Inspiration

Mental-health support often arrives in a generic assistant voice. Research on self-reference and hearing one’s own voice suggests that listening to yourself can engage awareness and emotional processing differently than hearing a stranger. We wanted to test a simple idea: your cloned voice becomes part of the intervention—not just narration from a bot—while a neutral agent still provides structure, questions, and analysis. InnerVoice is that experiment, grounded in references in /docs (e.g. InnerSelf, Shirvani, Costa et al., Kim & Song) and styled with Alan’s health palette so it feels at home in a care context.

What it does

InnerVoice runs short sessions (~8–15 minutes) through clear phases: optional onboarding voice capture, anchoring (mood + spoken anchor), exploration (CBT-style flow, limited user turns), analysis with an InnerVoice nudge (short first-person I-statement in the user’s cloned TTS voice, targeting the main cognitive distortion), then InnerVoice replay (validation / reframing / intention), feedback sliders, and closing synthesis. The agent uses two modes: EXCHANGE (neutral TTS—support, inquiry, analysis) and INNERVOICE (cloned voice—affirmations, reformulation, replay). Crisis wording triggers emergency resources (e.g. US 988, France 3114, EU 112); copy is validated for safety. The app is not a substitute for professional care.

How we built it

Mobile: Expo / React Native, Zustand, Mistral STT/TTS via the backend (app.config.js shares API config with the server). Backend: Express in server/, SQLite persistence, a session state machine (sessionEngine.ts), Mistral integration for transcription, TTS, and agents; prompts in prompts.ts, explorationAgent.ts, classifySession.ts, innervoiceNudge.ts, with a client mirror in constants/prompts.ts where needed. Ops for dev: npm run server:dev on port 8787, ffmpeg for server-side audio conversion when needed; Expo often infers http://:8787 for the API unless EXPO_PUBLIC_INNERVOICE_API_URL is set.

Challenges we ran into

End-to-end voice pipeline: recording, formats, optional ffmpeg conversion, and reliable TTS in the cloned voice across devices and networks. Split-stack dev UX: phone/simulator, Metro, and local API URL discovery when Wi‑Fi or IPs change (restart Metro when the network shifts). Session design under time pressure: keeping exploration bounded (e.g. three user turns after the welcome) while still feeling coherent and therapeutic. Safety and tone: validating InnerVoice text (first person, no questions, self-harm heuristics) and aligning classifier distortion ids (stable French snake_case in JSON) with English UI labels in constants/cognitiveDistortions.ts.

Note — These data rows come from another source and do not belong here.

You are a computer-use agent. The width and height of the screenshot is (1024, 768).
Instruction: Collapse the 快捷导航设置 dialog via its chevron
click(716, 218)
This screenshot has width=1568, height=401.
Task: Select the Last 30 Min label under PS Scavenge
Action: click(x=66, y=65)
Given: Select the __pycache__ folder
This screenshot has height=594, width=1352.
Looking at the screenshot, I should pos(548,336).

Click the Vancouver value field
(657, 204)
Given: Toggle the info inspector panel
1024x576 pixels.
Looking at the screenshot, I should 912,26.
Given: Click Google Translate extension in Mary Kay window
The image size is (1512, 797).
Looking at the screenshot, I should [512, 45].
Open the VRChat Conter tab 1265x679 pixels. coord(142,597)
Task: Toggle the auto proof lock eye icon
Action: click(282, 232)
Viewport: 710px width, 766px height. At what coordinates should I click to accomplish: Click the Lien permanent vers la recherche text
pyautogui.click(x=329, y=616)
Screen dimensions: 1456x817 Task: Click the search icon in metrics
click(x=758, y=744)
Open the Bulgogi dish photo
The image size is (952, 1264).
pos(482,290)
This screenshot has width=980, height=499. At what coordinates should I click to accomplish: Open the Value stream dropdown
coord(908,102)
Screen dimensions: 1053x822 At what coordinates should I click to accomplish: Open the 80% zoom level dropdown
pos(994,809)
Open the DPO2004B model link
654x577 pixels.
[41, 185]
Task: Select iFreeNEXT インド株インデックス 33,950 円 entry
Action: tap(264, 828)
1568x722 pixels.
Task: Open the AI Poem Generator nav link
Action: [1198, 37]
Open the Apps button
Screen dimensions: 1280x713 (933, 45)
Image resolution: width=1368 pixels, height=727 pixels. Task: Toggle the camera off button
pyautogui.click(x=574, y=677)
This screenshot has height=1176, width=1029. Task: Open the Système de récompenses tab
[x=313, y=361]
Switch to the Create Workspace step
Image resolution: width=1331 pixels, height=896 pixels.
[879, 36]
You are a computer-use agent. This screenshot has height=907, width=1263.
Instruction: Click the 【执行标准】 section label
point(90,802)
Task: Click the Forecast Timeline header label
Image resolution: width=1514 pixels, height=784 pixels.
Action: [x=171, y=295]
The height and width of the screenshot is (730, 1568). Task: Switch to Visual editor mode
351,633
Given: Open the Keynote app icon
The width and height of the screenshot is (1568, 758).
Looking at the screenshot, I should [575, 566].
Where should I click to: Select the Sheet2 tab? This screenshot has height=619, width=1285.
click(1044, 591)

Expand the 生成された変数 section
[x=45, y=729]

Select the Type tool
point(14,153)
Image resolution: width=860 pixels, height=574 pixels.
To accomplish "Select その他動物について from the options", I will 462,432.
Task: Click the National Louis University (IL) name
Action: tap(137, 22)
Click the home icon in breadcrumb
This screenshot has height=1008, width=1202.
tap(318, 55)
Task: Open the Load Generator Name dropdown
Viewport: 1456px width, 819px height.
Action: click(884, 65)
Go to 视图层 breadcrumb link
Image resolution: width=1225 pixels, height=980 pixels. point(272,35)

Accomplishments that we're proud of

A clear narrative arc in-product—from anchor to nudge to replay—instead of endless chat. Dual-voice behavior that matches the concept: neutral agent vs your voice for the moments that land emotionally. A working prototype loop: session API + Expo app + history backed by SQLite, with Alan-aligned branding. Ethics hooks baked in: crisis routing, validation, and honest positioning as a prototype—not clinical care.

What we learned

Voice + structure beats vague “open conversation” for a demo: phases and limits make the experience testable and explainable. Server-mediated STT/TTS keeps keys and heavy lifting off the client while adding moving parts (latency, errors, audio plumbing). Research-backed UX still has to be engineered: prompts, classification, and safety rules are where the product becomes trustworthy enough to show.

What's next for innervoice

Harden reliability (errors, retries, offline messaging) and latency for TTS/STT. Richer evaluation: user testing on whether cloned-voice replay actually changes felt safety or insight vs neutral TTS. Deeper personalization (voice profile quality, session length) and optional clinician-aligned content review. Clearer path to production: privacy, data retention, regional crisis numbers, and regulatory framing if this ever leaves the hackathon setting.